Pour de nombreux observateurs, Léon XIV agit dans la tradition des réformateurs prudents : ni rupture brutale ni retour en arrière, mais un ajustement discret et décisif. C’est le style d’une évolution organique, ancrée dans la continuité de la foi.

Une portée au-delà des murs du Vatican

Le Vatican reste un symbole mondial. Quand il fait place aux femmes dans ses instances dirigeantes, il envoie un message fort à l’ensemble des Églises locales. Des conférences épiscopales en Afrique, en Asie ou en Amérique latine pourraient s’inspirer de ce modèle pour repenser leur propre gouvernance. Plus largement, cette ouverture s’inscrit dans un mouvement global d’équilibre entre tradition et engagement contemporain.
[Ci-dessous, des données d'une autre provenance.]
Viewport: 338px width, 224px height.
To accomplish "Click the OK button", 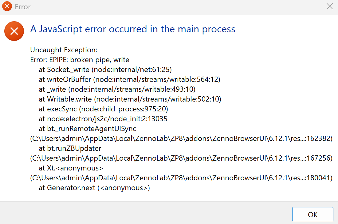I will coord(312,214).
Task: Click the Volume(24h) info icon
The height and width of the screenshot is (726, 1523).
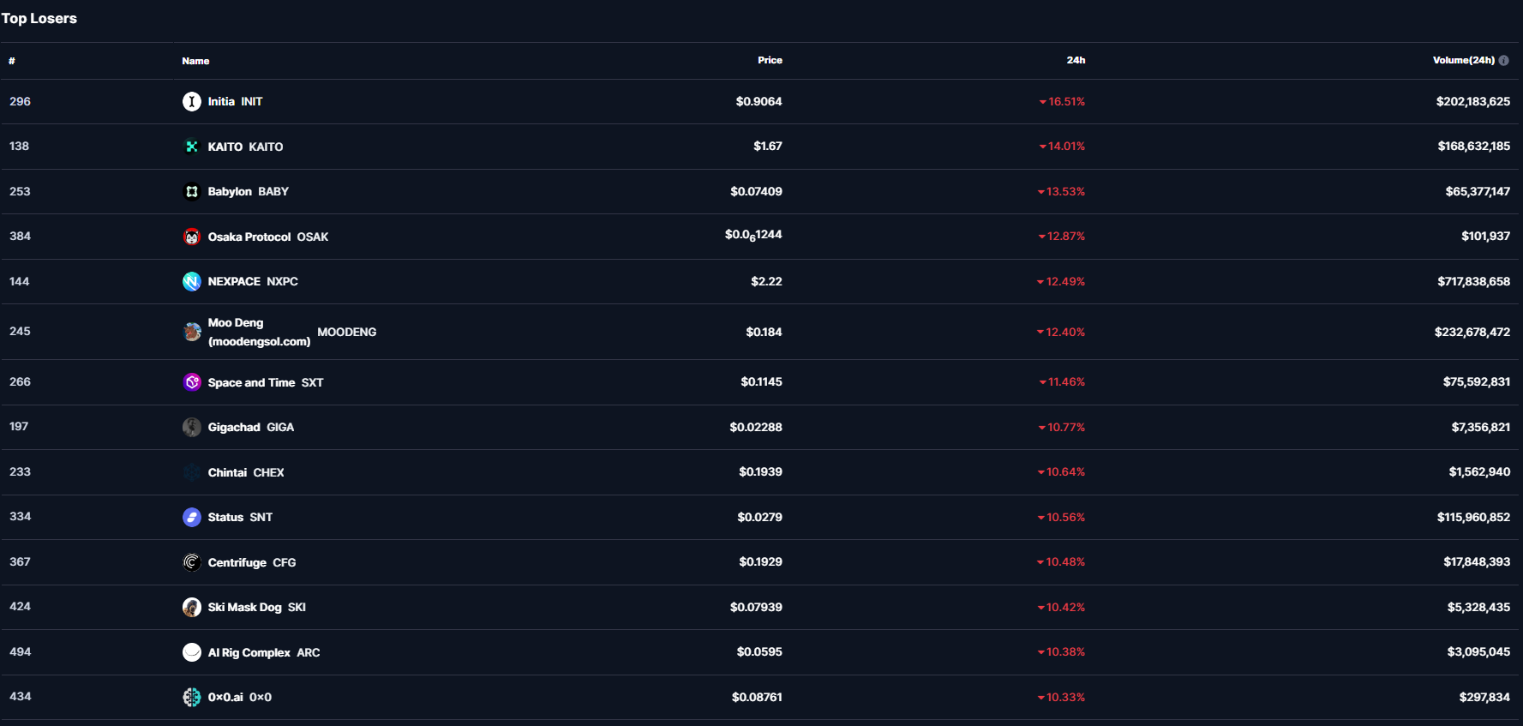Action: [1503, 61]
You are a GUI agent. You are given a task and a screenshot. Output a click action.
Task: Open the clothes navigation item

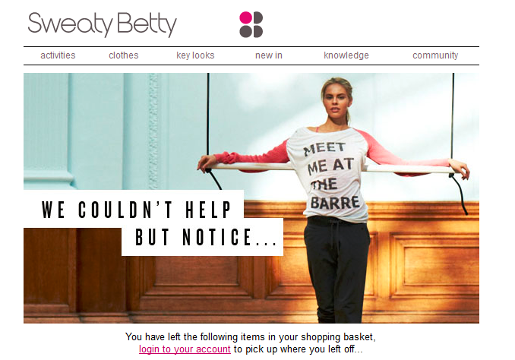[x=124, y=55]
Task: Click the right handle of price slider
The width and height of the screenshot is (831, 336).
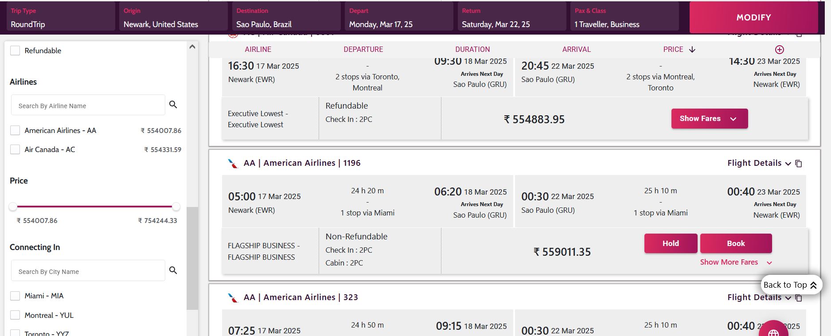Action: tap(176, 207)
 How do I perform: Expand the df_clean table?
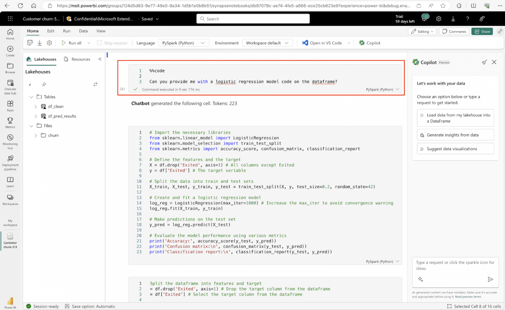(36, 106)
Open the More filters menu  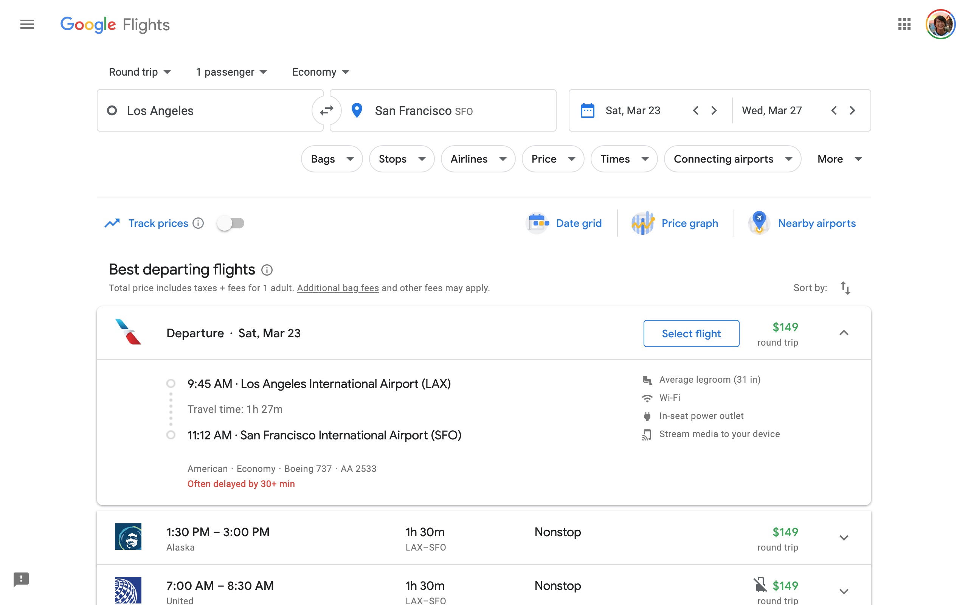[839, 159]
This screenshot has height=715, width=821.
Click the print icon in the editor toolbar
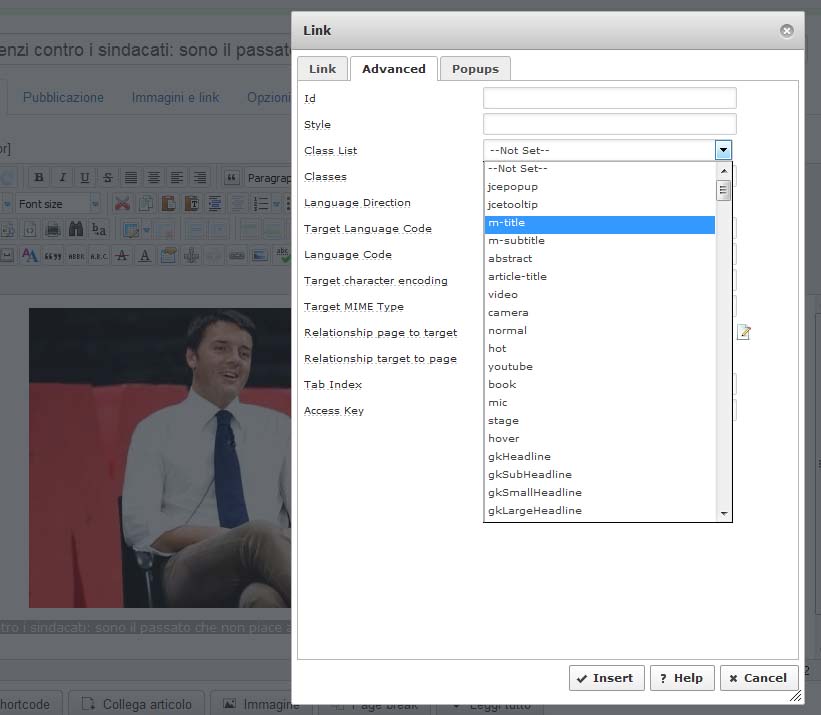tap(53, 229)
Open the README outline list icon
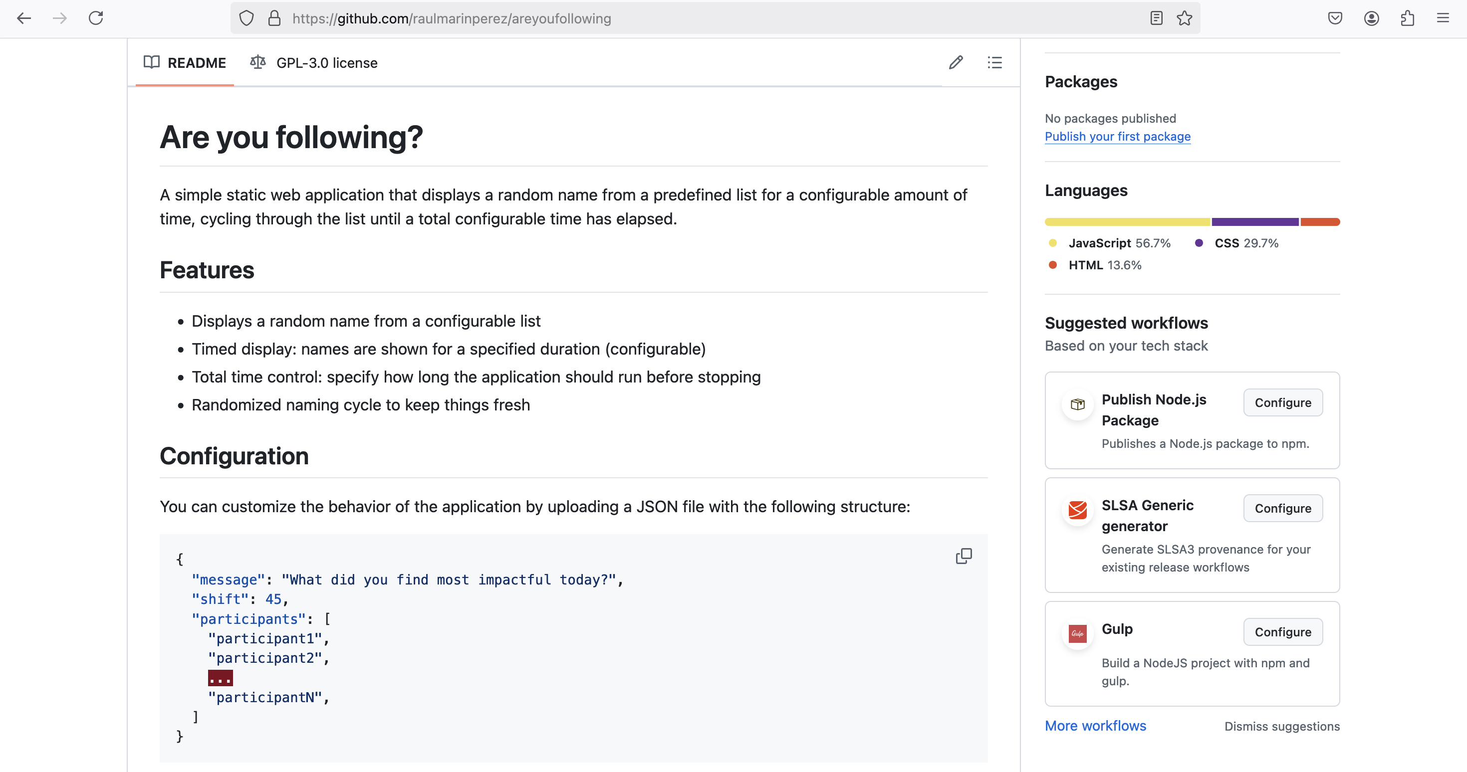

De la cité à la communauté

À long terme, cette réforme n’est peut-être pas seulement administrative. Elle pourrait transformer la perception du ministère et de la responsabilité dans l’Église universelle. En reconnaissant aux laïcs – et donc aux femmes – une mission décisionnelle, Léon XIV rappelle que l’autorité chrétienne ne se mesure pas à la hiérarchie, mais au service. La cité de Pierre, réformée sans tapage, devient le laboratoire d’une coresponsabilité évangélique.

Ce geste de Léon XIV marque une étape historique : discrète dans la forme, mais profonde dans le fond. En ouvrant les portes du pouvoir vatican à ceux et celles qui, jusqu’ici, en étaient exclus, le pape réaffirme que la fidélité à la tradition ne s’oppose pas à l’audace du renouveau.